Ex-traffic cop who won the Indy 500 in 1931. Struggled with the bottle and eventually died from complications from a badly broken arm sustained in a crash in a Midget race in San Diego in 1938.
Louis Schneider was an ex-traffic policeman who first raced in the Indy 500 in 1927. In 1930 he qualified 4th and finished on the podium in 3rd spot driving a Stevens-Miller. Schneider always battled with the bottle and at Altoona that year he was too hungover to start, so Freddie Winnai and riding mechanic Terry Curley drove. A fuel line came loose and the car caught fire. Freddie pulled it off the board track at over 100 mph, saving the speedway and, no doubt, many lives.
The following year Schneider, driving the same car, the Bowes Seal-Fast Special, was 5 laps down on Billy Arnold on lap 162 when Arnold's rear axle broke. Arnold crashed out and Louis led the remaining laps to take the win.
He returned in 1932 and 1933 but never came close to winning again. He spent most of his time racing in Midgets as there weren't many big car races at the time. He drove for Carl W. “Sport” Hessler. Hessler attended his first Indy 500 in 1931 and watched Louis win the race.

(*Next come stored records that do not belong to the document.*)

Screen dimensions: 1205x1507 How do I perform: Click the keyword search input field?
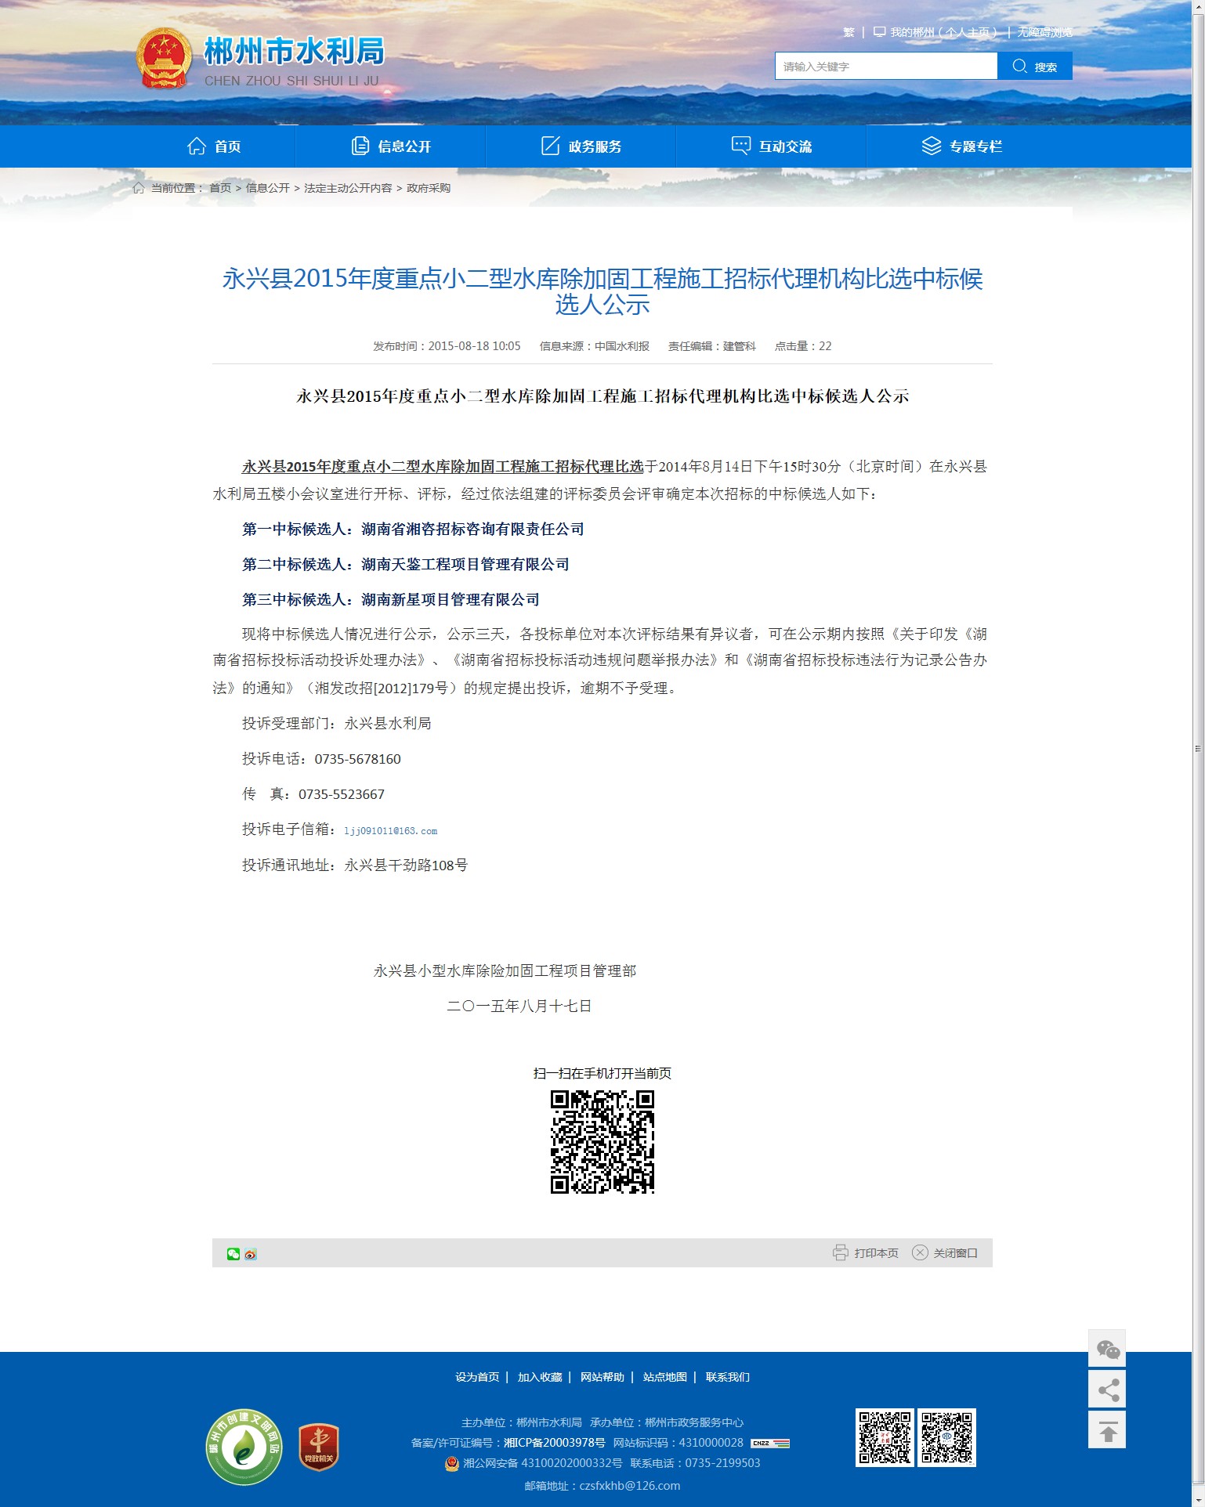(885, 67)
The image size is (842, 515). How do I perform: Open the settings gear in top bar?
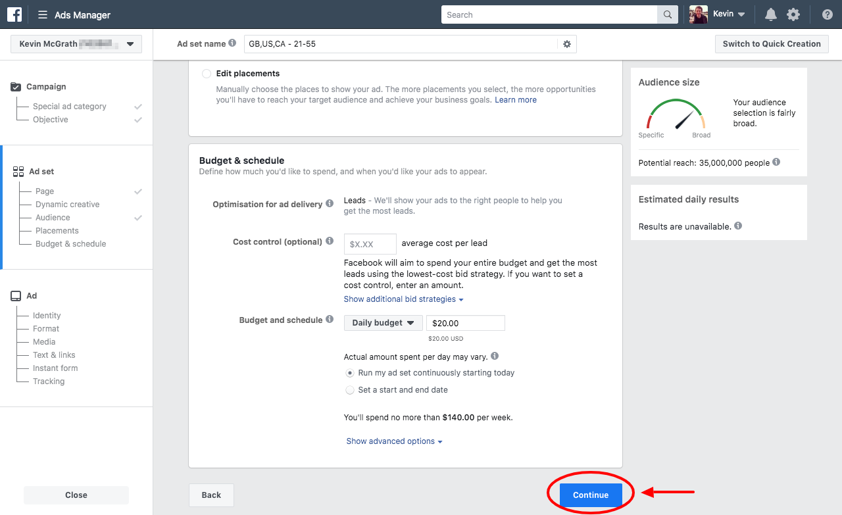(x=793, y=15)
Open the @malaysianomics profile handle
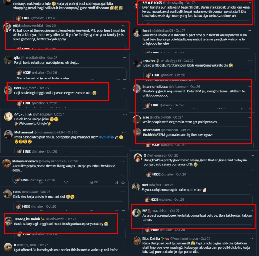 (x=52, y=161)
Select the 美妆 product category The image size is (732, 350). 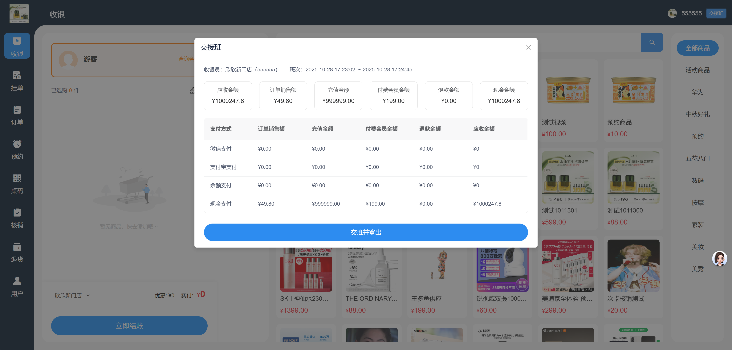click(697, 247)
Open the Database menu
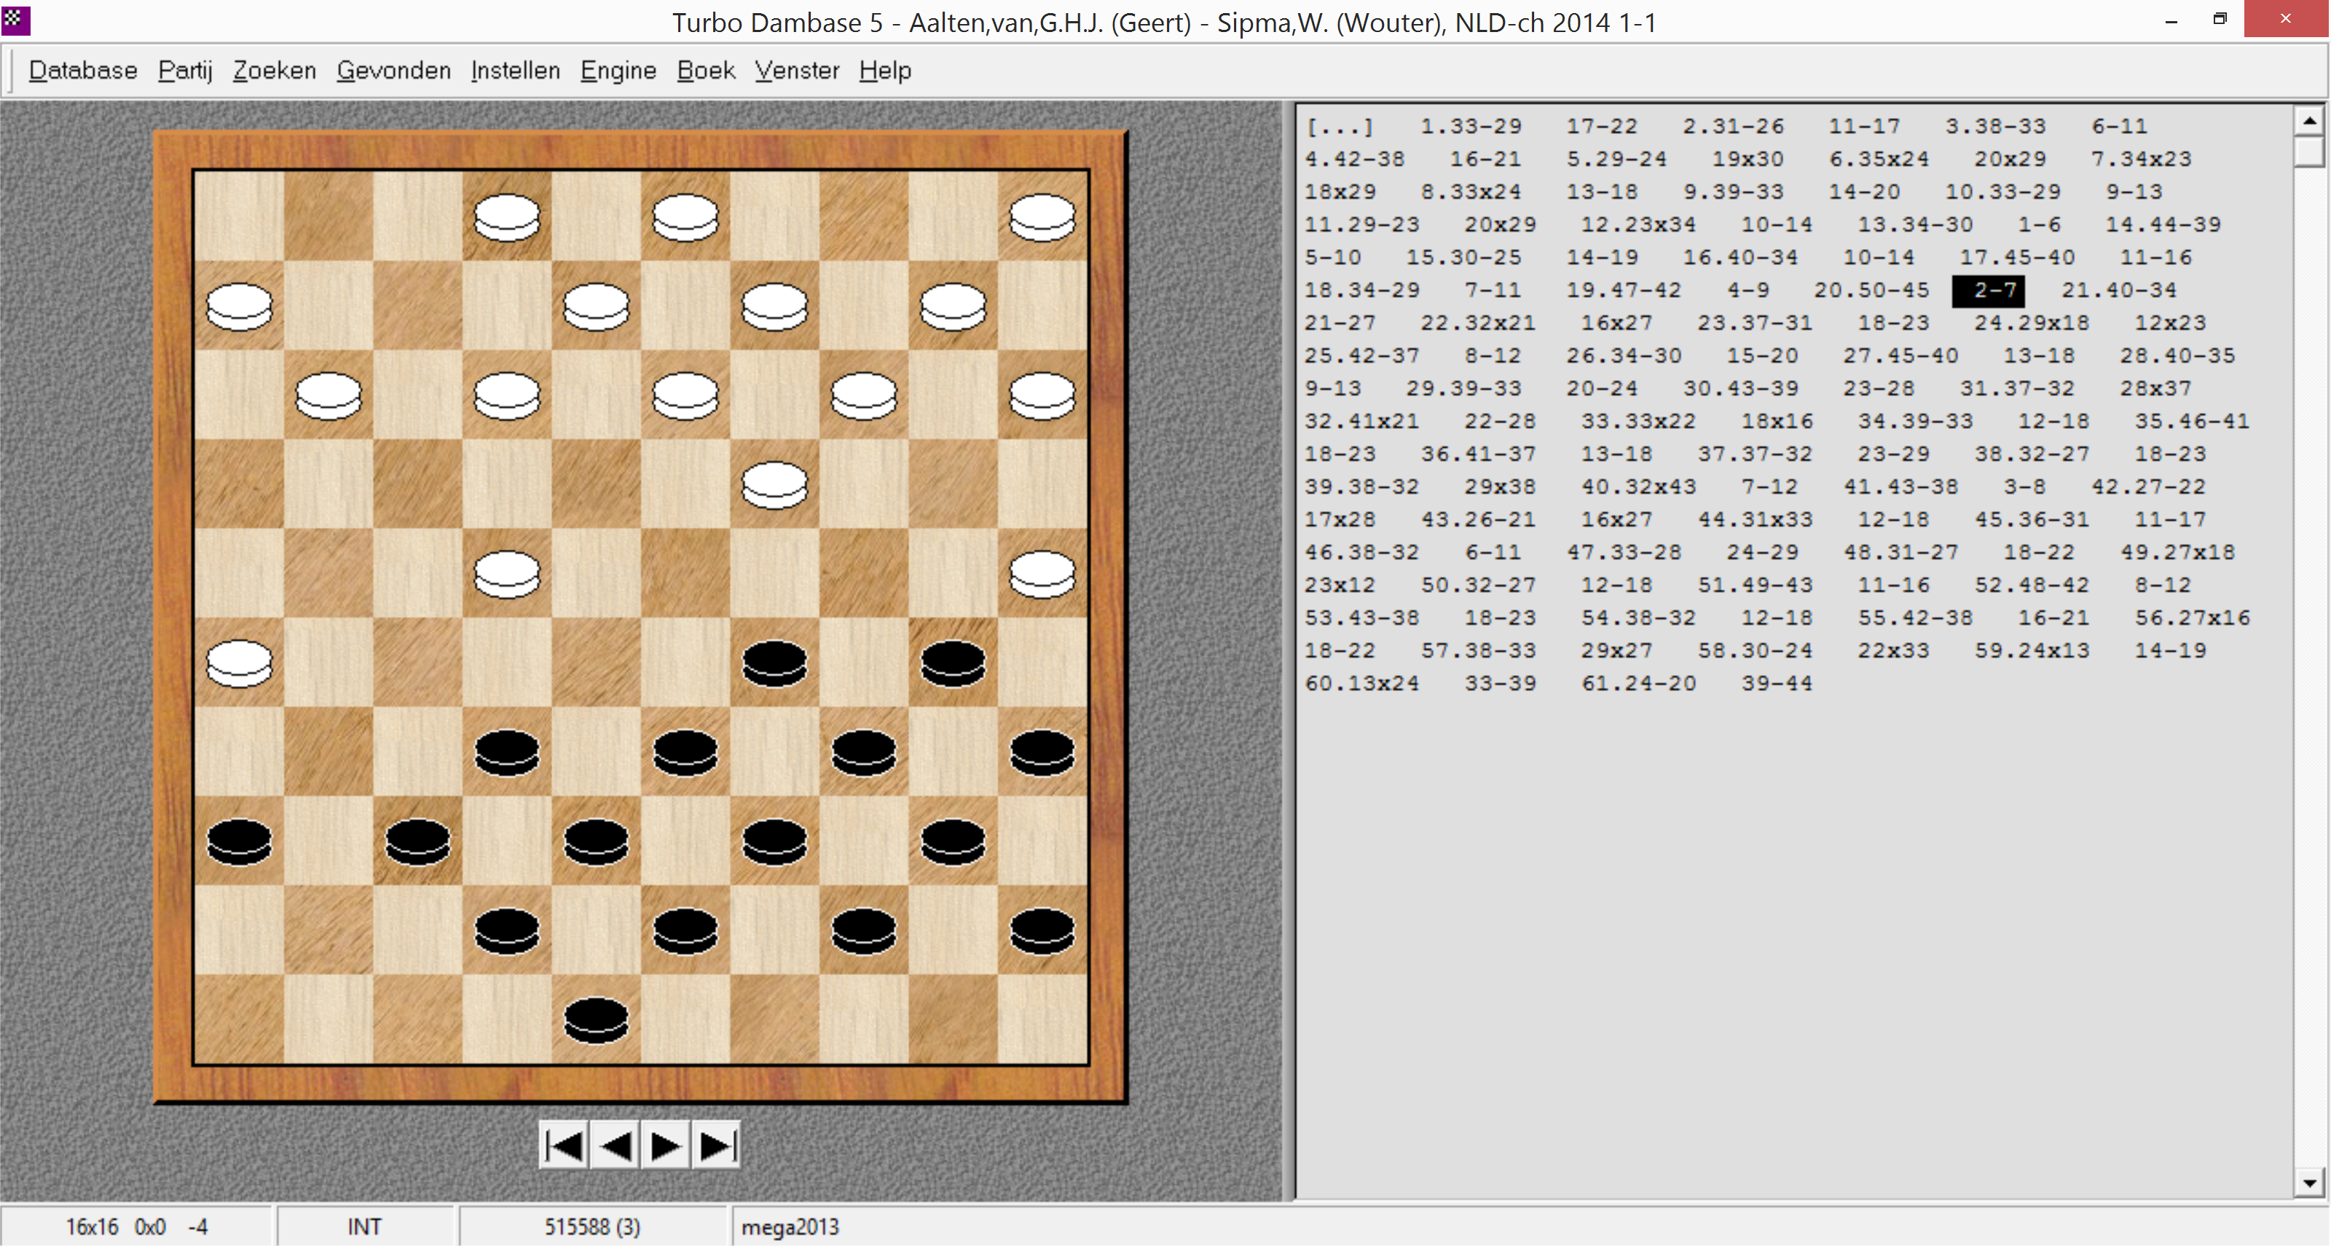The image size is (2331, 1246). pos(82,71)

He became a riding mechanic for Babe Stapp and Billy DeVore and eventually became a team owner. Schneider was his driver for a couple years. Hessler took Schneider out to California where Schneider imediately put his midget on the pole at old Gilmore Stadium.
In April 1938 he was seriously injured in a midget race at the Balboa Stadium in San Diego, California. He hit a concrete wall and the car burst into flames. He was pulled to safety by an unidentified spectator, but his left arm was badly crushed. His badly broken arm ended his racing career, and although he reappeared in a midget race in California in August 1938, his arm never really healed. TB of the bone set in about a year later, and he subsequently passed away in a sanitarium.